## KEGIATAN
[1] Kutiplah bagian teks kajian tentang behavioral safety, yaitu rentang mulai dari "A. Pengertian Behavioral" sampai dengan "oleh unsafe behavior.".
[2] Jawablah pertanyaan berikut berdasarkan teks kajian tentang behavioral safety.
(a) Menurut Cooper (1999), berapa persen dari seluruh kecelakaan kerja yang disebabkan oleh unsafe behavior?
(b) Menurut hasil riset NCS, berapa persen kecelakaan kerja yang disebabkan oleh unsafe condition?
(c) Menurut penelitian DuPont Company, berapa persen kecelakaan kerja yang disebabkan oleh unsafe behavior?
[3] Lanjutkan teks kajian tentang behavioral safety, dimulai setelah kalimat terakhirnya.

## TEKS KAJIAN
*-*-*

Kamis, 30 Juni 2011

Behavioral Safety VS Unsafe Behavior


A. Pengertian Behavioral Safety 
           Behavioral safety adalah aplikasi sistematis dari riset psikologi tentang perilaku manusia pada masalah keselamatan (safety) ditempat kerja. Behavioral safety lebih menekankan aspek perilaku manusia terhadap terjadinya kecelakaan di tempat kerja. 
           Suizer (1999) salah seorang praktisi Behavioral Safety mengemukakan bahwa para praktisi safety telah melupakan aspek utama dalam mencegah terjadinya kecelakaan kerja yaitu aspek behavioral para pekerja. Pernyataan ini diperkuat oleh pendapat Dominic Cooper. Cooper (1999) berpendapat walaupun sulit untuk di kontrol secara tepat, 80-95 persen dari seluruh kecelakaan kerja yang terjadi disebabkan oleh unsafe behavior.

           Pendapat Cooper tersebut didukung oleh hasil riset dari NCS tentang penyebab terjadinya kecelakaan kerja. Hasil riset NCS menunjukkan bahwa penyebab kecelakaan kerja 88% adalah adanya unsafe behavior, 10% karena unsafe condition dan 2% tidak diketahui penyebabnya. Penelitian lain yang dilakukan oleh DuPont Company menunjukkan bahwa kecelakaan kerja 96% disebabkan oleh unsafe behavior dan 4% disebabkan oleh unsafe condition.

*-*-*

## DATA YANG DISEDIAKAN
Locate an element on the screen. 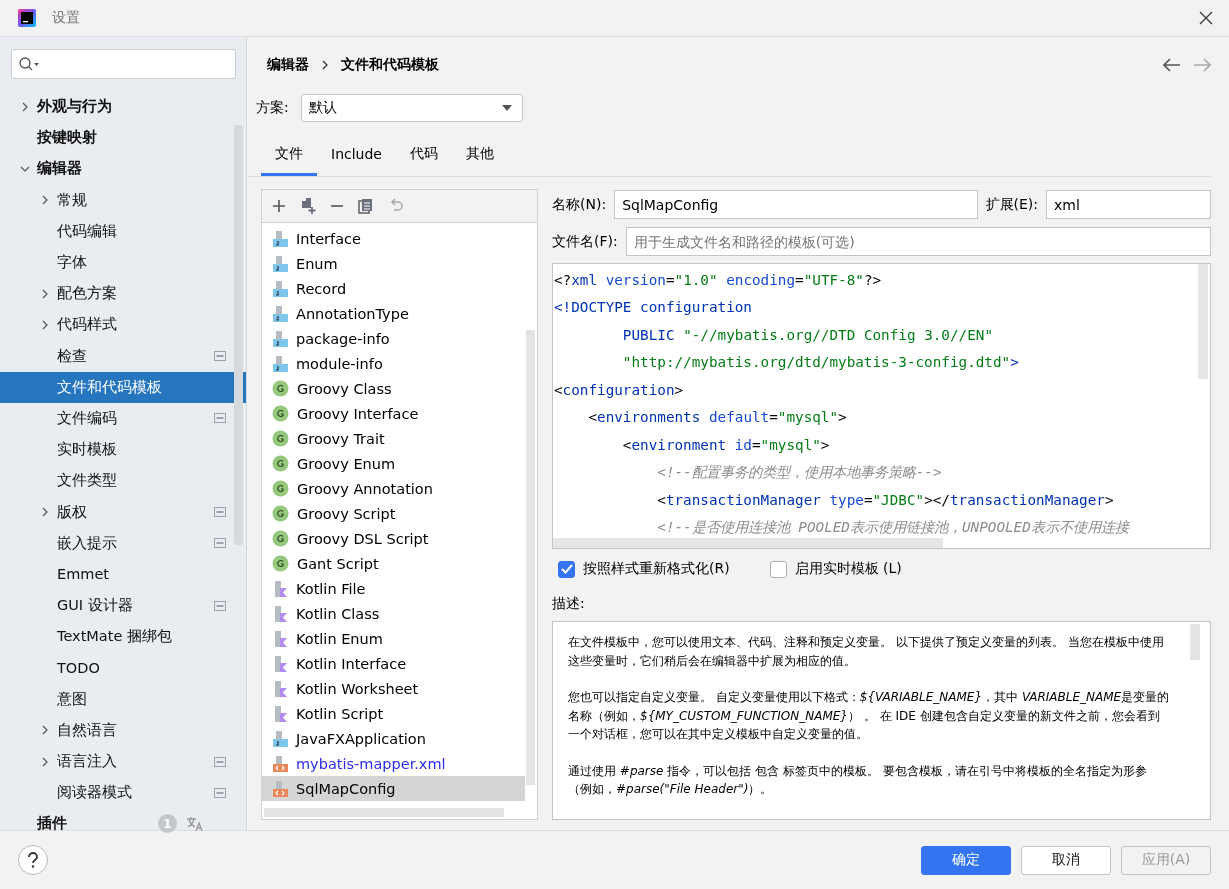  template-item: mybatis-mapper.xml is located at coordinates (394, 764).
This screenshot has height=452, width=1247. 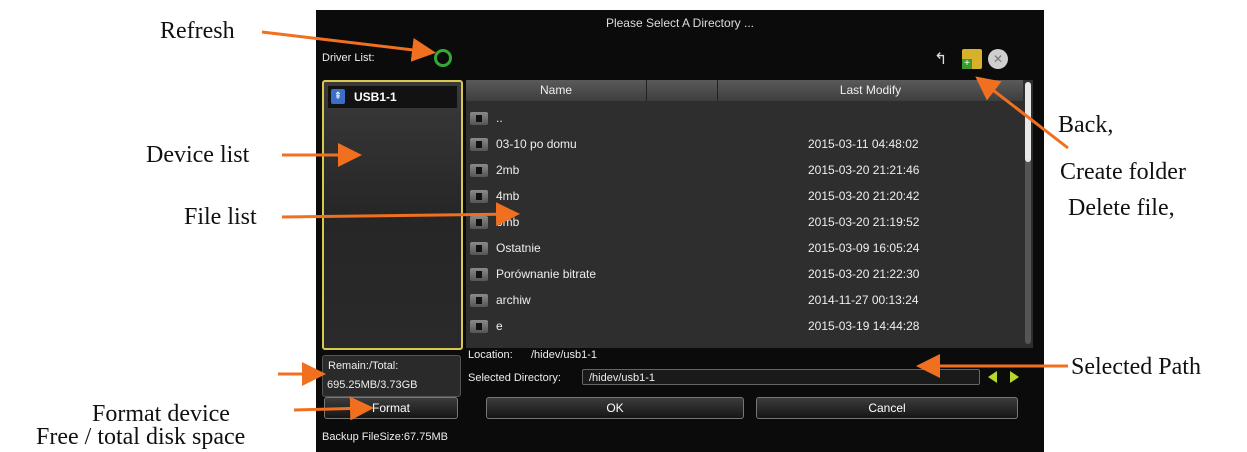 What do you see at coordinates (556, 90) in the screenshot?
I see `column-header-name: Name` at bounding box center [556, 90].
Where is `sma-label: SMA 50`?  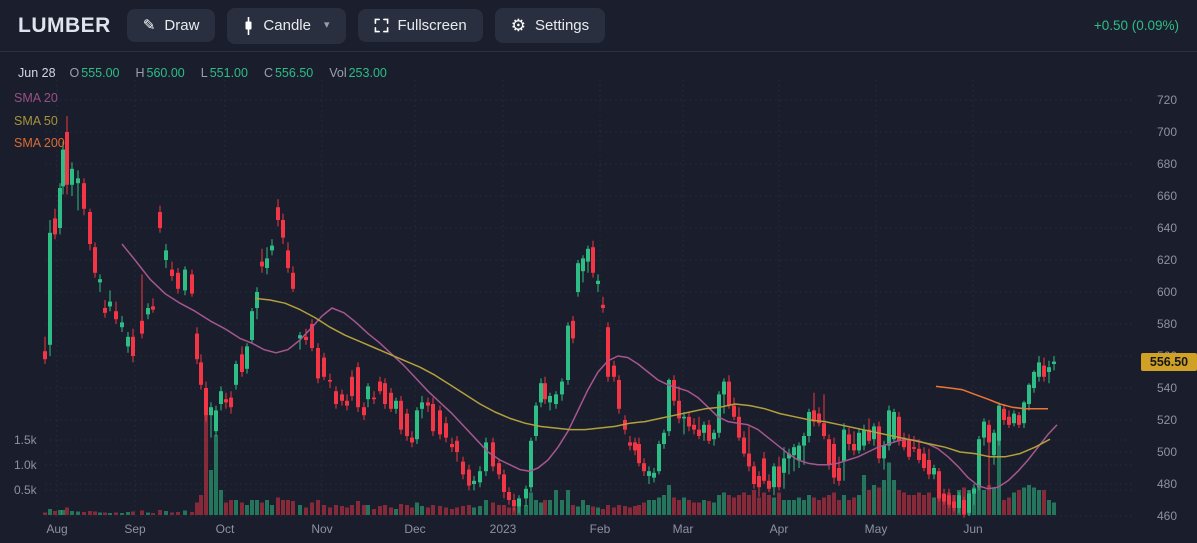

*-*-*

## JAWABAN PER TUGAS
[1]
A. Pengertian Behavioral Safety 
           Behavioral safety adalah aplikasi sistematis dari riset psikologi tentang perilaku manusia pada masalah keselamatan (safety) ditempat kerja. Behavioral safety lebih menekankan aspek perilaku manusia terhadap terjadinya kecelakaan di tempat kerja. 
           Suizer (1999) salah seorang praktisi Behavioral Safety mengemukakan bahwa para praktisi safety telah melupakan aspek utama dalam mencegah terjadinya kecelakaan kerja yaitu aspek behavioral para pekerja. Pernyataan ini diperkuat oleh pendapat Dominic Cooper. Cooper (1999) berpendapat walaupun sulit untuk di kontrol secara tepat, 80-95 persen dari seluruh kecelakaan kerja yang terjadi disebabkan oleh unsafe behavior.

[2]
(a) 80-95 persen.
(b) 10%.
(c) 96%.

[3]
      Unsafe behavior adalah  type perilaku yang mengarah pada kecelakaan seperti bekerja tanpa menghiraukan keselamatan, melakukan pekerjaan tanpa ijin, menyingkirkan peralatan keselamatan, operasi pekerjaan pada kecepatan yang berbahaya, menggunakan peralatan tidak standar, bertindak kasar, kurang pengetahuan, cacat tubuh atau keadaan emosi yang terganggu (Miner,1994).
          Menurut Suizer peningkatan peraturan keselamatan; safety training ; peningkatan alat-alat produksi; penegakan disiplin dan lain-lain belum cukup untuk mencegah kecelakaan kerja. Perubahan yang didapatkan tidak bisa bertahan lama karena para pekerja kembali pada kebiasaan lama yaitu unsafe behavior.Unsafe behavior merupakan penyumbang terbesar dalam terjadinya kecelakaan kerja maka untuk mengurangi kecelakaan kerja dan untuk meningkatkan safety performance hanya bisa dicapai dengan usaha memfokuskan pada pengurangan unsafe behavior.
           Fokus pada unsafe behavior ini juga menghasilkan indeks yang lebih baik tentang safety performace yang ada di perusahaan dibandingkan dengan fokus pada angka kecelakaan kerja. Hal ini didasarkan pada dua alasan yaitu: kecelakaan kerja adalah hasil akhir dari serentetan unsafe behavior dan unsafe behavior bisa di ukur setiap hari dengan cara tertentu.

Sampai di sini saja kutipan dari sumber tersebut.